--- Start INPUT ROWS ---

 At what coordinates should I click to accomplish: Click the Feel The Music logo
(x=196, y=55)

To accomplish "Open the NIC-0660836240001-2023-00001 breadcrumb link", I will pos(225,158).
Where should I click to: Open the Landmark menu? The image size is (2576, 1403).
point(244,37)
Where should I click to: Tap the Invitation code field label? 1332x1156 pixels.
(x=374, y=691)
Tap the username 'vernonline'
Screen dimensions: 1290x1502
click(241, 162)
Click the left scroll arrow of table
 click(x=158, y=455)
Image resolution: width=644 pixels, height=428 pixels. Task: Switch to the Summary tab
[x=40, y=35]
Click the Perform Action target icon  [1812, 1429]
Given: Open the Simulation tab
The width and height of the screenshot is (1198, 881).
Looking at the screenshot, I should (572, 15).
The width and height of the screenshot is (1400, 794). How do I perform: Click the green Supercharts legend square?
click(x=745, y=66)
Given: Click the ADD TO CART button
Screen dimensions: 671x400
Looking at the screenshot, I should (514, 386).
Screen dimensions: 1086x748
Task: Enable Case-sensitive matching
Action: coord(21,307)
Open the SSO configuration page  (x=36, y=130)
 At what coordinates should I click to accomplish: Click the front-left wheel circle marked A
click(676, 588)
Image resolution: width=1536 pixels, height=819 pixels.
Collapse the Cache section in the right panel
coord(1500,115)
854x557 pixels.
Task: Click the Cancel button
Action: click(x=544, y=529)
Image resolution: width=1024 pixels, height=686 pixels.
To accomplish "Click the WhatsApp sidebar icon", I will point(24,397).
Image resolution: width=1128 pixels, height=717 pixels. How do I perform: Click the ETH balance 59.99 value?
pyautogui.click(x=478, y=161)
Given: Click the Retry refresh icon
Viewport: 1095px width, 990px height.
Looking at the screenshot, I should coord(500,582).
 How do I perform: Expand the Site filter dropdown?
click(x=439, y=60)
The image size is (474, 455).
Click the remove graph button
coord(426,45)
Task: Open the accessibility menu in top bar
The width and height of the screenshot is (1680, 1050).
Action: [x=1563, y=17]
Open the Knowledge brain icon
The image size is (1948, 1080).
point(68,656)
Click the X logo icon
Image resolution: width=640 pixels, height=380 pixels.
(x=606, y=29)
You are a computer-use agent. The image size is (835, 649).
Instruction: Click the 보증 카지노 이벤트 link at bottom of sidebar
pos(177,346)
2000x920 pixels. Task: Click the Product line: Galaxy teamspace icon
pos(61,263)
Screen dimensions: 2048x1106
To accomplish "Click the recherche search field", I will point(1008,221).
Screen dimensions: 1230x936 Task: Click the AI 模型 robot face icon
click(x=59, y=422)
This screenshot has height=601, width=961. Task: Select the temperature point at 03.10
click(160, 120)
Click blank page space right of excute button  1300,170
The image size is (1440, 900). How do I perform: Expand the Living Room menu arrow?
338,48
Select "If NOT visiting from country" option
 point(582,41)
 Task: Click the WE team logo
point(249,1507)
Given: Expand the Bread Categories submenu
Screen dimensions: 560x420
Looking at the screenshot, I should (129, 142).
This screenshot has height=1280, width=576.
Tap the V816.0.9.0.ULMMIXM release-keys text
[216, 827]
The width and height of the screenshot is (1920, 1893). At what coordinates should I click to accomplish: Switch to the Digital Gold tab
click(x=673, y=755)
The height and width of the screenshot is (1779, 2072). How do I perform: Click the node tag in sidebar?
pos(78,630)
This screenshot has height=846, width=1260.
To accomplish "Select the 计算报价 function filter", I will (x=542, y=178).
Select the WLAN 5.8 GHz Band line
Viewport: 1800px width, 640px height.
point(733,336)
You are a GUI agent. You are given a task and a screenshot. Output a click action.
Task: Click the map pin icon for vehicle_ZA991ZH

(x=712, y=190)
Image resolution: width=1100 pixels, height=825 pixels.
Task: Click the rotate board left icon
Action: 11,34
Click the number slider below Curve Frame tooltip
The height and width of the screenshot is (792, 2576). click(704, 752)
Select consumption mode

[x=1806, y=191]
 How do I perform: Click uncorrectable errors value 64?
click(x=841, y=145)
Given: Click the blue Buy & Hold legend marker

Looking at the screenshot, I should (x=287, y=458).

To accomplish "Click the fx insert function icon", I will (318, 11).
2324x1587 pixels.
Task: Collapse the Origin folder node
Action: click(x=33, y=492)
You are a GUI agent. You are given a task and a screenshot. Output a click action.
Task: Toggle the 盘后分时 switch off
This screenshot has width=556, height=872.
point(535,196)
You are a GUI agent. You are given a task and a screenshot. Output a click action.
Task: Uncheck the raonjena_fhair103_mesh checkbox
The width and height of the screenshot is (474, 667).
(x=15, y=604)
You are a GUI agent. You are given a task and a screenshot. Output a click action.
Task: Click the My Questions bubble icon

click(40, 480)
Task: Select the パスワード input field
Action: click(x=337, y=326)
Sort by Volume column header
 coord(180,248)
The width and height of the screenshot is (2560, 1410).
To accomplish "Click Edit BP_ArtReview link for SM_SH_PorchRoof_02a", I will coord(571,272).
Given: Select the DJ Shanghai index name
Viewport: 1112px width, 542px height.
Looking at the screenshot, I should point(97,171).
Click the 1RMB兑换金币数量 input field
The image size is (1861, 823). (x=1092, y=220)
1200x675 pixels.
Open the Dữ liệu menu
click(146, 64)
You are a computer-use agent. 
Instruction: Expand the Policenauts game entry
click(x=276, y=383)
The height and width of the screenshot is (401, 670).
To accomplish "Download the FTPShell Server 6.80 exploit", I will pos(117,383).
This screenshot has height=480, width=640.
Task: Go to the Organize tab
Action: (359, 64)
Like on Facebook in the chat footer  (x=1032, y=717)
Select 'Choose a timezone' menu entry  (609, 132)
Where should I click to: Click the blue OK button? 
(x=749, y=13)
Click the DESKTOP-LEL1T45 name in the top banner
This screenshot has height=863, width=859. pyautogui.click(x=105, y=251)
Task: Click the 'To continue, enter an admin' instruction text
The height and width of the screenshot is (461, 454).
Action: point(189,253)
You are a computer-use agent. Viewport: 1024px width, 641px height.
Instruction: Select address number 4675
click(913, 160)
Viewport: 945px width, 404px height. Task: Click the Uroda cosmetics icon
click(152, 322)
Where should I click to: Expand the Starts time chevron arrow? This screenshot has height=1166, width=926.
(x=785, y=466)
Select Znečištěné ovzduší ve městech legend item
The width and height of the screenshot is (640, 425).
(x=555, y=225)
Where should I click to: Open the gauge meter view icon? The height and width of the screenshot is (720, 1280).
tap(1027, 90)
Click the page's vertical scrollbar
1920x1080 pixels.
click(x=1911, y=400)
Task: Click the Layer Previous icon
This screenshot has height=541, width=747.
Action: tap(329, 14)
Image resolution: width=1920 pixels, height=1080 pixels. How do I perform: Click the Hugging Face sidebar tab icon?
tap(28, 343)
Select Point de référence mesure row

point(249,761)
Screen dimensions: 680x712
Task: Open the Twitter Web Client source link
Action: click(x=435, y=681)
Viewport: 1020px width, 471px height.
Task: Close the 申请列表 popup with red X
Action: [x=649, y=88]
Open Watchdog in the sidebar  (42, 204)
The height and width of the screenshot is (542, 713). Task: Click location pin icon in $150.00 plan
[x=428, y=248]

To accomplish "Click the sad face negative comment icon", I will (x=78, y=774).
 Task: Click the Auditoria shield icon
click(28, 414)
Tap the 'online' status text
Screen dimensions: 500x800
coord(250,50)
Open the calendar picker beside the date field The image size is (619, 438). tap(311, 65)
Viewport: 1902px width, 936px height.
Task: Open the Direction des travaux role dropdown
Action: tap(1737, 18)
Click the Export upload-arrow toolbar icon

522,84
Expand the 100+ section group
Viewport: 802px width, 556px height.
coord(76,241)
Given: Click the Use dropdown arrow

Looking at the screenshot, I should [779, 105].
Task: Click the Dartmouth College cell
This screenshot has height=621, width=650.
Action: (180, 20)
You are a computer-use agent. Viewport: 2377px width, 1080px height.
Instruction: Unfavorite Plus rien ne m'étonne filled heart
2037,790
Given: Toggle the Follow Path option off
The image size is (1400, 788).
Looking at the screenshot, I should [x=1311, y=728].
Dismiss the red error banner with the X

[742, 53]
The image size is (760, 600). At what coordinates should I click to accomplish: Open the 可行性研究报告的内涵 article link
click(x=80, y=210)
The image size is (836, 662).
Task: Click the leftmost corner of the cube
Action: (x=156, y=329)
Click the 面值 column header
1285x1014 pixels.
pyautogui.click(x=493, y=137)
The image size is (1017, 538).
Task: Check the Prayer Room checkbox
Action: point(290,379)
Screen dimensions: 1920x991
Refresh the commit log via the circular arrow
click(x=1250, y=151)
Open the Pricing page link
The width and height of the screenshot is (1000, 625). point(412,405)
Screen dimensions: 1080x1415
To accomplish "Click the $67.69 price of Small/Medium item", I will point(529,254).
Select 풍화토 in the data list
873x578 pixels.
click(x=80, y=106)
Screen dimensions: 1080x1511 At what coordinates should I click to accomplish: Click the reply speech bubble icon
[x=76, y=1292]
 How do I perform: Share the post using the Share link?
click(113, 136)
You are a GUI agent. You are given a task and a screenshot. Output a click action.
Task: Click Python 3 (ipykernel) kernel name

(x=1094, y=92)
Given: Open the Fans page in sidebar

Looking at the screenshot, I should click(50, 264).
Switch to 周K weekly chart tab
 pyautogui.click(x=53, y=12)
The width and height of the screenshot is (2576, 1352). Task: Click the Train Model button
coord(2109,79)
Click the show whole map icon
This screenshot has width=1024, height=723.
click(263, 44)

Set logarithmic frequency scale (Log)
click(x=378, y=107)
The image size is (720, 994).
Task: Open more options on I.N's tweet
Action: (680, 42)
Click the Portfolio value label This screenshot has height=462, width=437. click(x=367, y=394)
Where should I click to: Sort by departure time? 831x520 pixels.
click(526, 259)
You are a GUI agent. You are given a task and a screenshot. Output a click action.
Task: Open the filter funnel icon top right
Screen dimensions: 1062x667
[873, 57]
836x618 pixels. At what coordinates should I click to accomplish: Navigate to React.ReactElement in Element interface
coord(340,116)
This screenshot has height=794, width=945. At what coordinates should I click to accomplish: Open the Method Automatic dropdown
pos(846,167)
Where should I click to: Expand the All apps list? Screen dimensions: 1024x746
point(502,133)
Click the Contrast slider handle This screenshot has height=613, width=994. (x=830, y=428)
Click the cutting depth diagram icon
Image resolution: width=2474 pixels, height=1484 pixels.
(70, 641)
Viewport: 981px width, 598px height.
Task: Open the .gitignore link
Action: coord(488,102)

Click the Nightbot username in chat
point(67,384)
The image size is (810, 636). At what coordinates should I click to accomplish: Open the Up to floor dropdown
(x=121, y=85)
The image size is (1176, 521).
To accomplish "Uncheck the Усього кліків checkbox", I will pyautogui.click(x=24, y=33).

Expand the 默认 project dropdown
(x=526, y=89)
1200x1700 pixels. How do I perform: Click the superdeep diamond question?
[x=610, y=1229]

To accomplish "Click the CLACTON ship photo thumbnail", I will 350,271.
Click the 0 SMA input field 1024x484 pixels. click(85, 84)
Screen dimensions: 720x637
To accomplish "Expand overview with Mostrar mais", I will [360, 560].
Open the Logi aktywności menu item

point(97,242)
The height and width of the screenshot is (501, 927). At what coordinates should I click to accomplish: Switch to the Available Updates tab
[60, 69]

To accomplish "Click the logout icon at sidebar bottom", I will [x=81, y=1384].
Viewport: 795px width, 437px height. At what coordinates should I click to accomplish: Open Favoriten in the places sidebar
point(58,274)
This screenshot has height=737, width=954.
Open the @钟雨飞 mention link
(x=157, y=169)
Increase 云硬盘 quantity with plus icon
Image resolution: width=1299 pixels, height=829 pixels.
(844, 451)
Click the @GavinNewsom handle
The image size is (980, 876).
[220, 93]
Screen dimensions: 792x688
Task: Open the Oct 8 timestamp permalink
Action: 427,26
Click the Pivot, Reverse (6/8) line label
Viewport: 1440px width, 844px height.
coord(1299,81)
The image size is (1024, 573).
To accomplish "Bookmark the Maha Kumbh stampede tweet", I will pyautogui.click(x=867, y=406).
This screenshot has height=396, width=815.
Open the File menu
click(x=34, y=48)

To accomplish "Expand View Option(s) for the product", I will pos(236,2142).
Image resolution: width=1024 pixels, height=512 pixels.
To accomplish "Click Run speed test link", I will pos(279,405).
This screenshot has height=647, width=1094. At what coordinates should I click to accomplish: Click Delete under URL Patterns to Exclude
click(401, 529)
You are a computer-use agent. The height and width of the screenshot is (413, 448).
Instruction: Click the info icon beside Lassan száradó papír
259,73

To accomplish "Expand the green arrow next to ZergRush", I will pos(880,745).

--- End INPUT ROWS ---

* **INSTRUCTIONS FOR THE TASK**
Please lay out the items from the first line down to the line with "point(244,37)" as a numbered list, skipping any blank lines.

* **RESPONSE**
1.  At what coordinates should I click to accomplish: Click the Feel The Music logo
2. (x=196, y=55)
3. To accomplish "Open the NIC-0660836240001-2023-00001 breadcrumb link", I will pos(225,158).
4. Where should I click to: Open the Landmark menu? The image size is (2576, 1403).
5. point(244,37)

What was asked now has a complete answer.